The ATP-binding cassette transporters ABCA1 and ABCG1 as well as scavenger receptor BI (SR-BI) mediate the efflux of lipids from macrophages to apolipoprotein A-I (apoA-I) and high density lipoproteins (HDL). We used RNA interference in RAW264.7 macrophages to study the interactions of ABCA1, ABCG1, and SR-BI with lipid-free apoA-I, native and reconstituted HDL with apoA-I:phosphatidylcholine ratios of either 1:40 (rHDL 1:40) or 1:100 (rHDL 1:100). Knock-down of ABCA1 inhibits the cellular binding at 4 °C of lipid-free apoA-I but not of HDL whereas suppression of ABCG1 or SR-BI reduces the binding of HDL but not lipid-free apoA-I. The degree of lipidation influences the interactions of rHDL with ABCG1 and SR-BI. Knock-down of ABCG1 inhibits more effectively the binding and cholesterol efflux capacities of lipid-poorer rHDL 1:40 whereas knock-down of SR-BI has a more profound effect on the binding and cholesterol efflux capacities of lipid-richer rHDL 1:100. Moreover, knock-down of ABCG1 but not SR-BI interferes with the association of lipid-free apoA-I during prolonged incubation at 37 °C. Finally, knock-down of ABCG1 inhibits the binding of initially lipid-free apoA-I which has been preconditioned by cells with high ABCA1 activity.
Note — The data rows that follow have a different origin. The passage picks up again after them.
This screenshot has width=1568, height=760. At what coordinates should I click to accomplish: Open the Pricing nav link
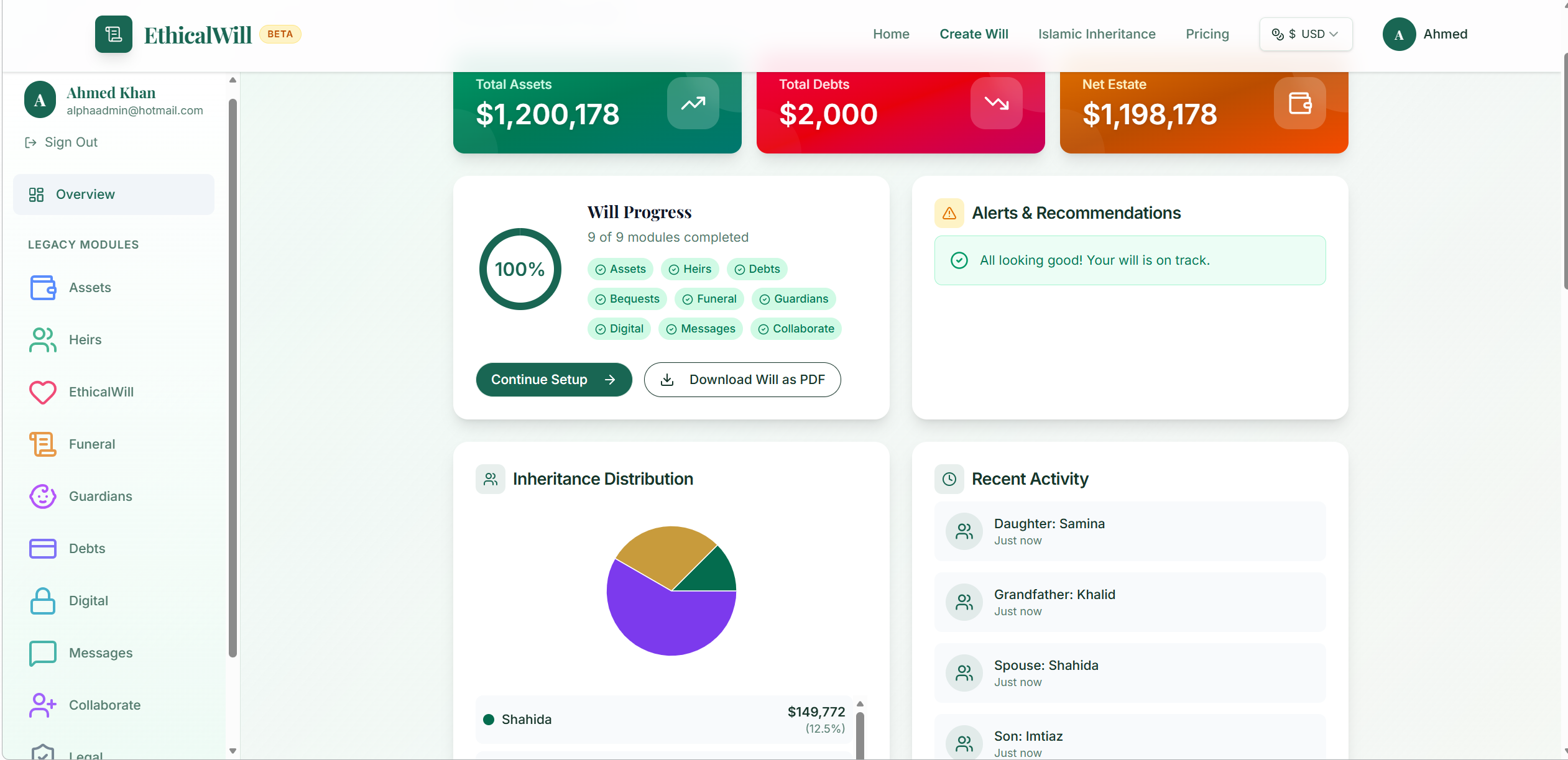click(1207, 34)
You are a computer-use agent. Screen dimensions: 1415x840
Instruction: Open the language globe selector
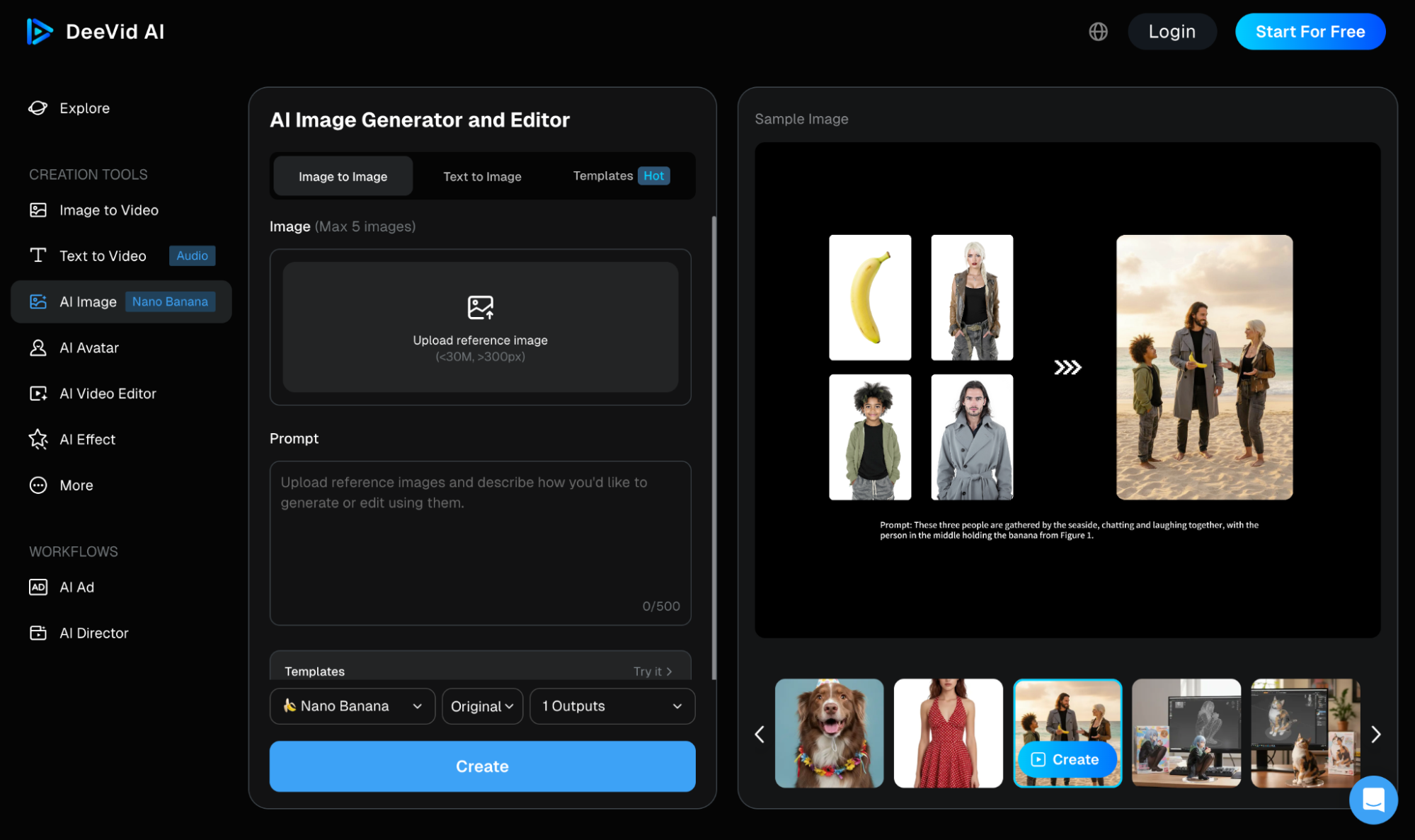[x=1098, y=31]
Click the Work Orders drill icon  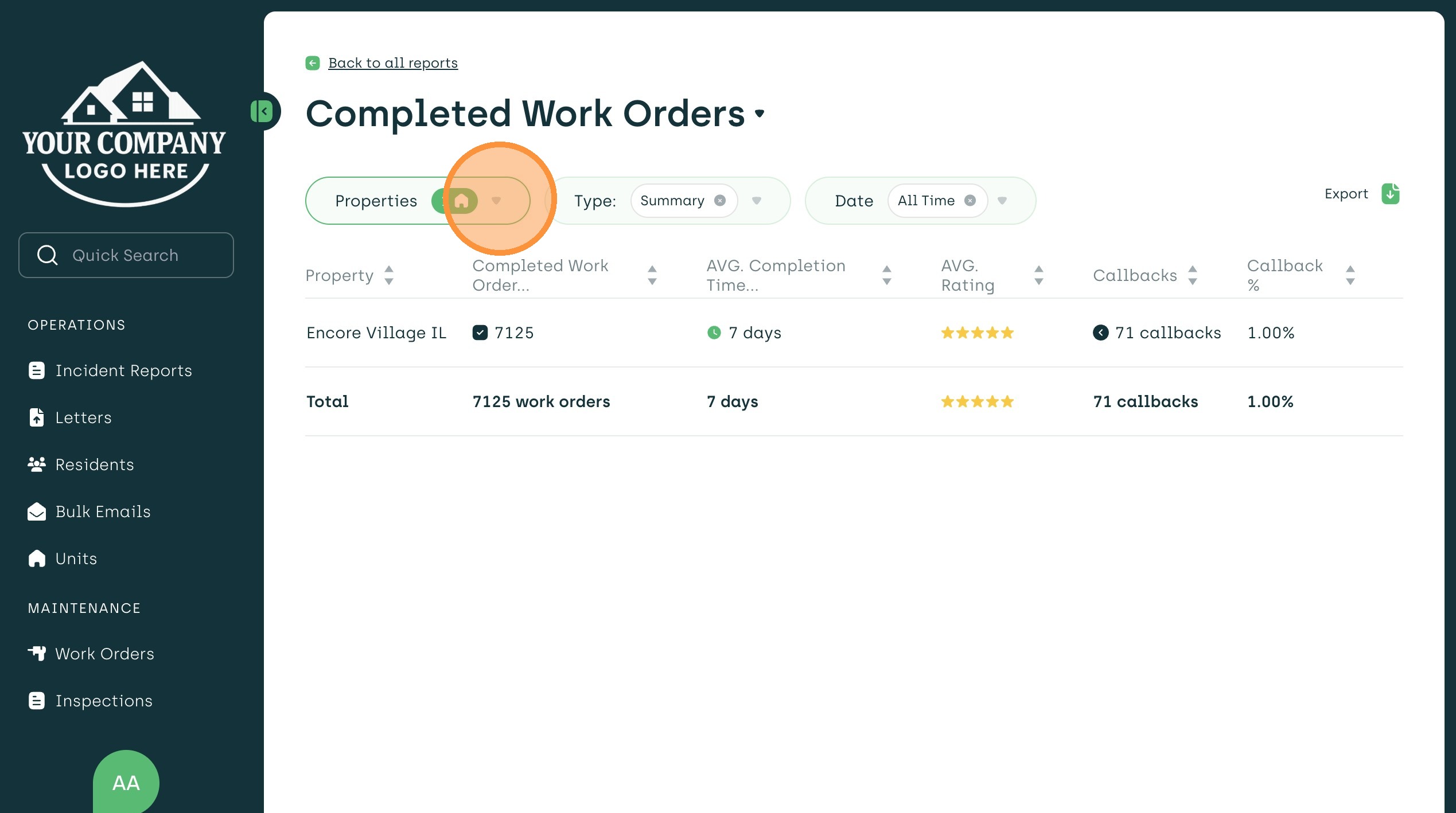37,654
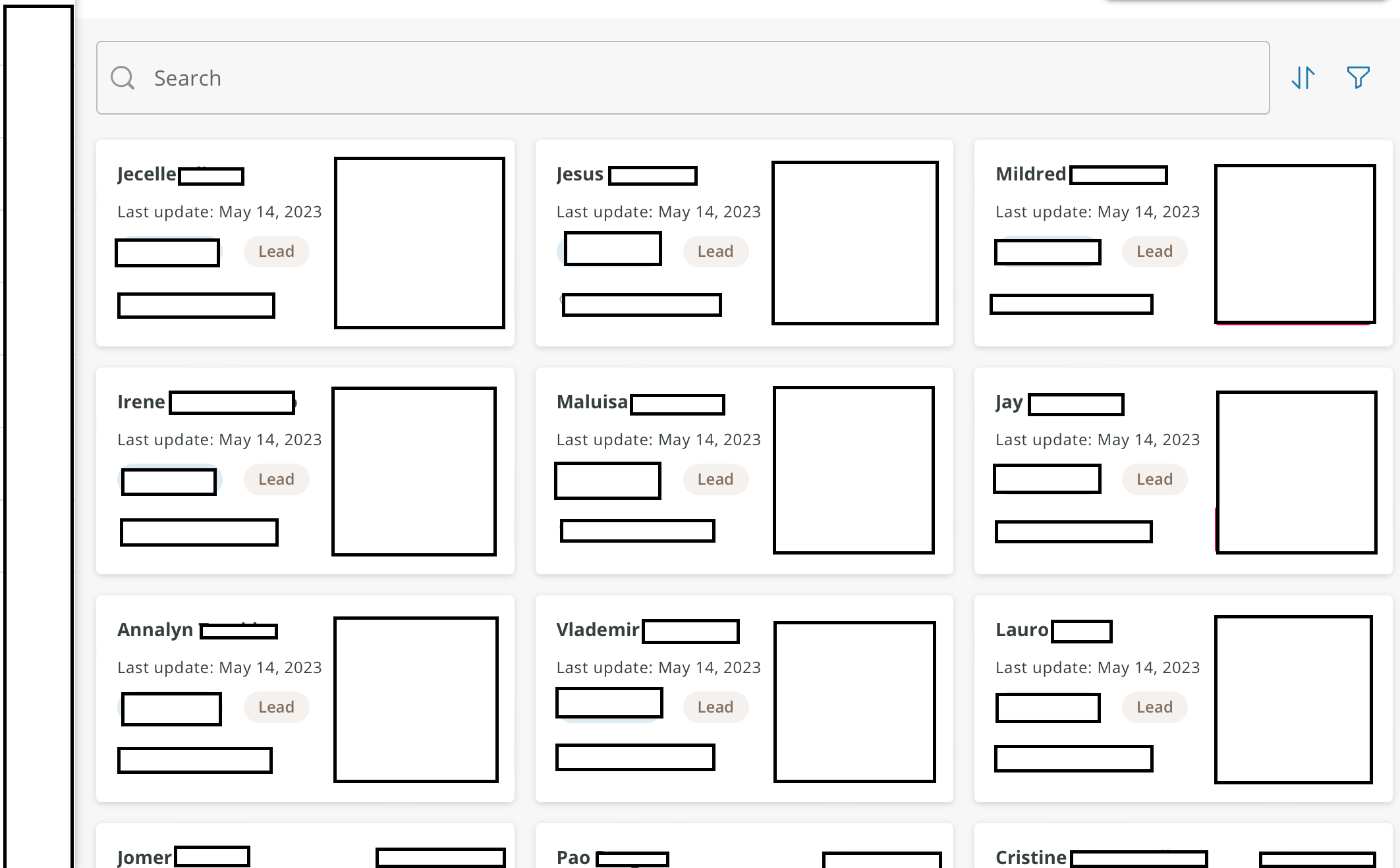The image size is (1400, 868).
Task: Click Lead tag on Mildred's card
Action: click(1154, 252)
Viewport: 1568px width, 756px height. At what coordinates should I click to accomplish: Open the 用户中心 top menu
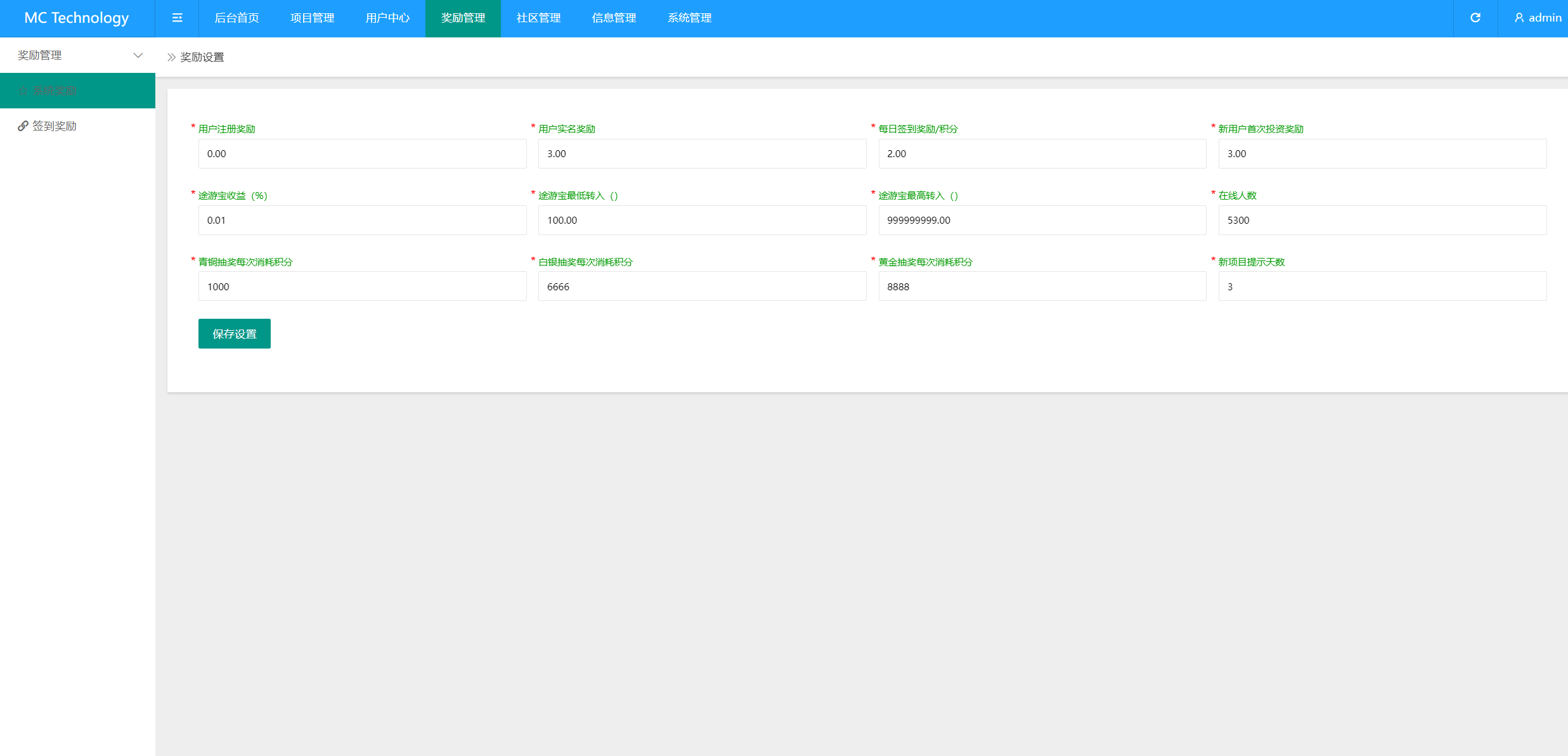387,18
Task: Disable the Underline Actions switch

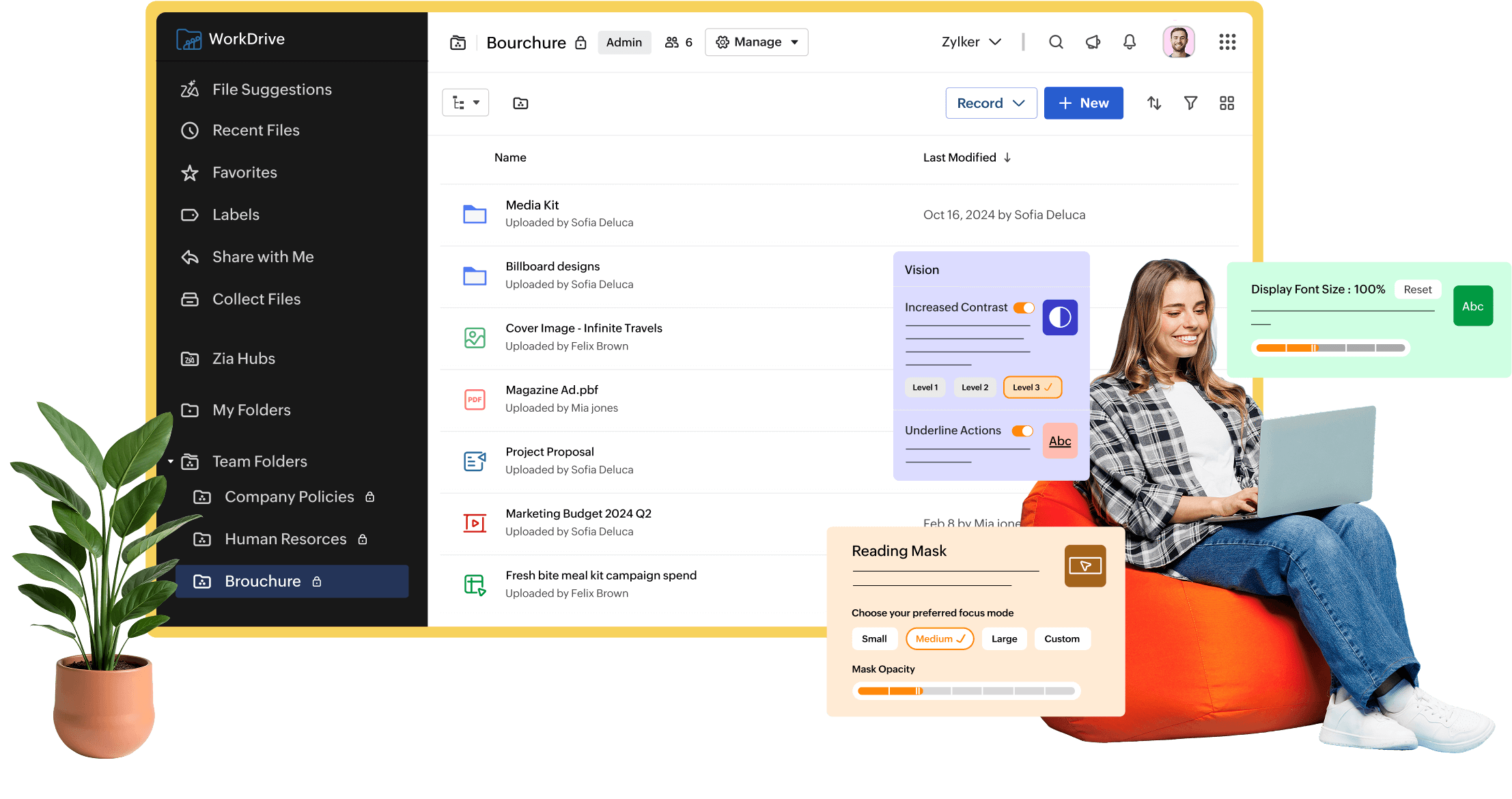Action: 1022,431
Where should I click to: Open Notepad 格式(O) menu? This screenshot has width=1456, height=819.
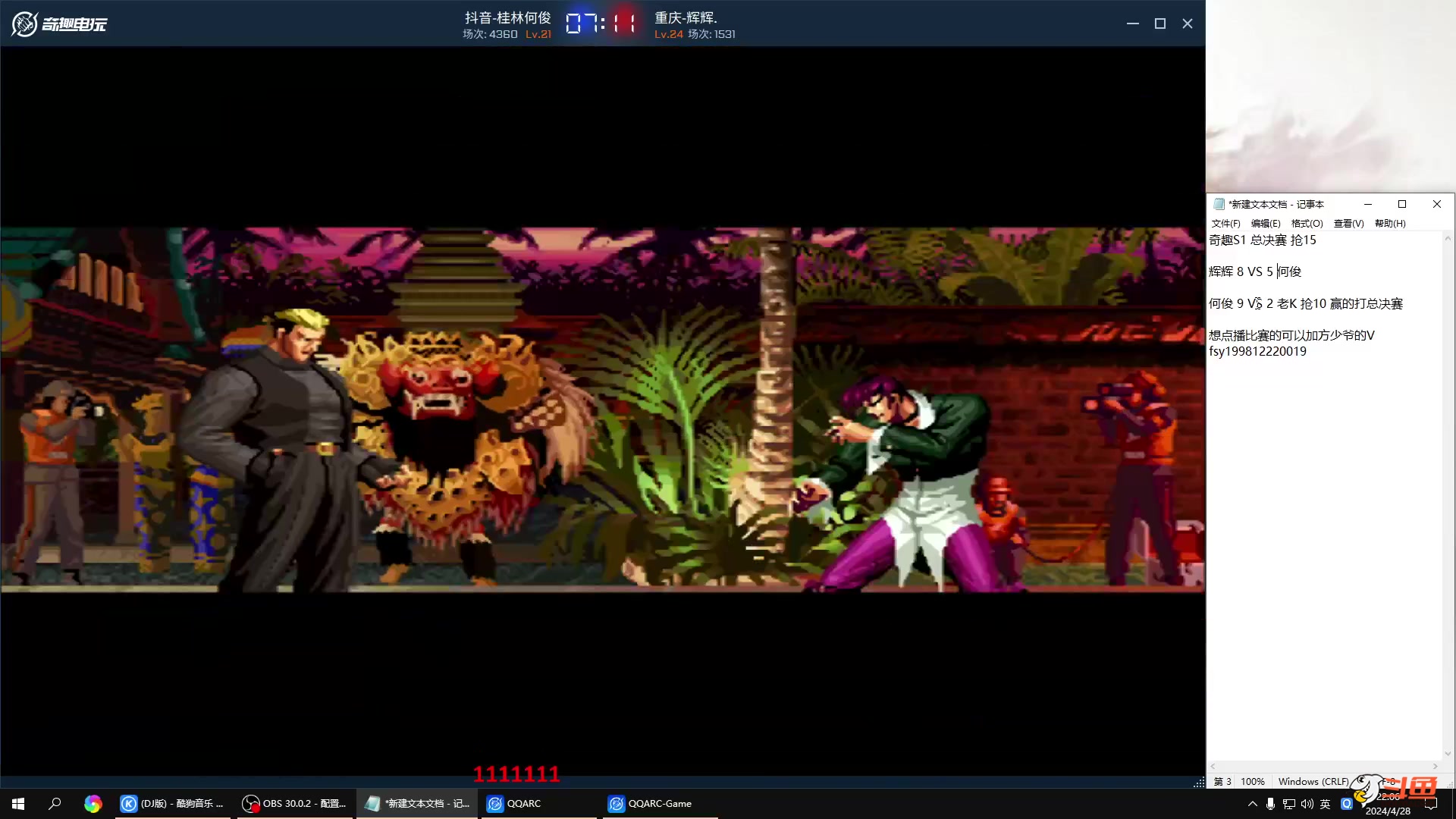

The gained ability of initially lipid-free apoA-I to interact with ABCG1 is accompanied by its shift from electrophoretic pre-β- to α-mobility. Taken together, these data suggest that the interaction of lipid-free apoA-I with ABCA1 generates a particle that immediately interacts with ABCG1 but not with SR-BI. Furthermore, the degree of lipidation influences the interaction of HDL with ABCG1 or SR-BI.